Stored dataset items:
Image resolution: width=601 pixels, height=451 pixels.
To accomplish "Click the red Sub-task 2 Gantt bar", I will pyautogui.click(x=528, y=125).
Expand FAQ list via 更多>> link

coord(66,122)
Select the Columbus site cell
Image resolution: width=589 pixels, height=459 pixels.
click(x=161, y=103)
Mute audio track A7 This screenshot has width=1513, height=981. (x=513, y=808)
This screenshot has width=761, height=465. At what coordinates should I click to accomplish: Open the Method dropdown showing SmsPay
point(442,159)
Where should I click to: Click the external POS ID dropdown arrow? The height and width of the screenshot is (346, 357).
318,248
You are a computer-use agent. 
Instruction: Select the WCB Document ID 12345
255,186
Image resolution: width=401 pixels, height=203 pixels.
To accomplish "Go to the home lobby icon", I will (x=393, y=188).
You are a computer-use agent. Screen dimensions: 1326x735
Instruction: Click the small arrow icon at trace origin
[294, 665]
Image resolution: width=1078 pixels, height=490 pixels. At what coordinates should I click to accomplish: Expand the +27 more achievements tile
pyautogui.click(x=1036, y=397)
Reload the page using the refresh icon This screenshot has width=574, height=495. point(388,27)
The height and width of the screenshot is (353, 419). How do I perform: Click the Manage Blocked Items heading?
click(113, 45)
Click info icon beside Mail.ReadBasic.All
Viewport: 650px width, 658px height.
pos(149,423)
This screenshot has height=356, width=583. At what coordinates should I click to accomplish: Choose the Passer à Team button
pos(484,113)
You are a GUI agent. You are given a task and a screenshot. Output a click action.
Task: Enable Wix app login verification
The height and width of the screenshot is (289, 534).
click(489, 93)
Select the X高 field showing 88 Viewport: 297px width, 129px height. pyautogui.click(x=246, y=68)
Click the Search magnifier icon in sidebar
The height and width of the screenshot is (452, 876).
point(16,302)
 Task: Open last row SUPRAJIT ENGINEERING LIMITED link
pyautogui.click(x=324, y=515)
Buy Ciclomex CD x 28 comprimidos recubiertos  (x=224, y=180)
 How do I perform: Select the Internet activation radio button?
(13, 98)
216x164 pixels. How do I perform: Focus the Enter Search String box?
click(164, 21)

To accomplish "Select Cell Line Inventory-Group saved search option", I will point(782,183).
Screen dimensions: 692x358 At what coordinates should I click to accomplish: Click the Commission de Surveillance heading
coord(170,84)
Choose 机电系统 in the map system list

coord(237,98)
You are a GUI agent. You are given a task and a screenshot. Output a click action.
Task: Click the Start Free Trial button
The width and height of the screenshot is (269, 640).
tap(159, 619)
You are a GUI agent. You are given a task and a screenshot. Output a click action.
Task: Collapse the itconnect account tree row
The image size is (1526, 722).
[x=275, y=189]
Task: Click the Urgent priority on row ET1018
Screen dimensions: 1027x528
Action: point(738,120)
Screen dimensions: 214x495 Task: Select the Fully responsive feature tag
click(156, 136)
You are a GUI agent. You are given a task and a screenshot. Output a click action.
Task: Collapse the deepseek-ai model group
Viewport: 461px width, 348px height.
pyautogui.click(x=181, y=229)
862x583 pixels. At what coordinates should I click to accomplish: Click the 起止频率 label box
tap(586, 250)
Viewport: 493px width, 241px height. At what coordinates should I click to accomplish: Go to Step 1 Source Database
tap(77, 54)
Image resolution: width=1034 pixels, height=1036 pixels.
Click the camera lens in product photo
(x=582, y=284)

PROBLEM TO WORK ON -
Type out the entries once more, precisely.

TASK RESPONSE -
Image resolution: width=601 pixels, height=451 pixels.
To accomplish "Click the red Sub-task 2 Gantt bar", I will pyautogui.click(x=528, y=125).
Expand FAQ list via 更多>> link

coord(66,122)
Select the Columbus site cell
Image resolution: width=589 pixels, height=459 pixels.
click(x=161, y=103)
Mute audio track A7 This screenshot has width=1513, height=981. (x=513, y=808)
This screenshot has width=761, height=465. At what coordinates should I click to accomplish: Open the Method dropdown showing SmsPay
point(442,159)
Where should I click to: Click the external POS ID dropdown arrow? The height and width of the screenshot is (346, 357).
318,248
You are a computer-use agent. 
Instruction: Select the WCB Document ID 12345
255,186
Image resolution: width=401 pixels, height=203 pixels.
To accomplish "Go to the home lobby icon", I will (x=393, y=188).
You are a computer-use agent. Screen dimensions: 1326x735
Instruction: Click the small arrow icon at trace origin
[294, 665]
Image resolution: width=1078 pixels, height=490 pixels. At what coordinates should I click to accomplish: Expand the +27 more achievements tile
pyautogui.click(x=1036, y=397)
Reload the page using the refresh icon This screenshot has width=574, height=495. point(388,27)
The height and width of the screenshot is (353, 419). How do I perform: Click the Manage Blocked Items heading?
click(113, 45)
Click info icon beside Mail.ReadBasic.All
Viewport: 650px width, 658px height.
pos(149,423)
This screenshot has height=356, width=583. At what coordinates should I click to accomplish: Choose the Passer à Team button
pos(484,113)
You are a GUI agent. You are given a task and a screenshot. Output a click action.
Task: Enable Wix app login verification
The height and width of the screenshot is (289, 534).
click(489, 93)
Select the X高 field showing 88 Viewport: 297px width, 129px height. pyautogui.click(x=246, y=68)
Click the Search magnifier icon in sidebar
The height and width of the screenshot is (452, 876).
point(16,302)
 Task: Open last row SUPRAJIT ENGINEERING LIMITED link
pyautogui.click(x=324, y=515)
Buy Ciclomex CD x 28 comprimidos recubiertos  (x=224, y=180)
 How do I perform: Select the Internet activation radio button?
(13, 98)
216x164 pixels. How do I perform: Focus the Enter Search String box?
click(164, 21)

To accomplish "Select Cell Line Inventory-Group saved search option", I will point(782,183).
Screen dimensions: 692x358 At what coordinates should I click to accomplish: Click the Commission de Surveillance heading
coord(170,84)
Choose 机电系统 in the map system list

coord(237,98)
You are a GUI agent. You are given a task and a screenshot. Output a click action.
Task: Click the Start Free Trial button
The width and height of the screenshot is (269, 640).
tap(159, 619)
You are a GUI agent. You are given a task and a screenshot. Output a click action.
Task: Collapse the itconnect account tree row
The image size is (1526, 722).
[x=275, y=189]
Task: Click the Urgent priority on row ET1018
Screen dimensions: 1027x528
Action: point(738,120)
Screen dimensions: 214x495 Task: Select the Fully responsive feature tag
click(156, 136)
You are a GUI agent. You are given a task and a screenshot. Output a click action.
Task: Collapse the deepseek-ai model group
Viewport: 461px width, 348px height.
pyautogui.click(x=181, y=229)
862x583 pixels. At what coordinates should I click to accomplish: Click the 起止频率 label box
tap(586, 250)
Viewport: 493px width, 241px height. At what coordinates should I click to accomplish: Go to Step 1 Source Database
tap(77, 54)
Image resolution: width=1034 pixels, height=1036 pixels.
Click the camera lens in product photo
(x=582, y=284)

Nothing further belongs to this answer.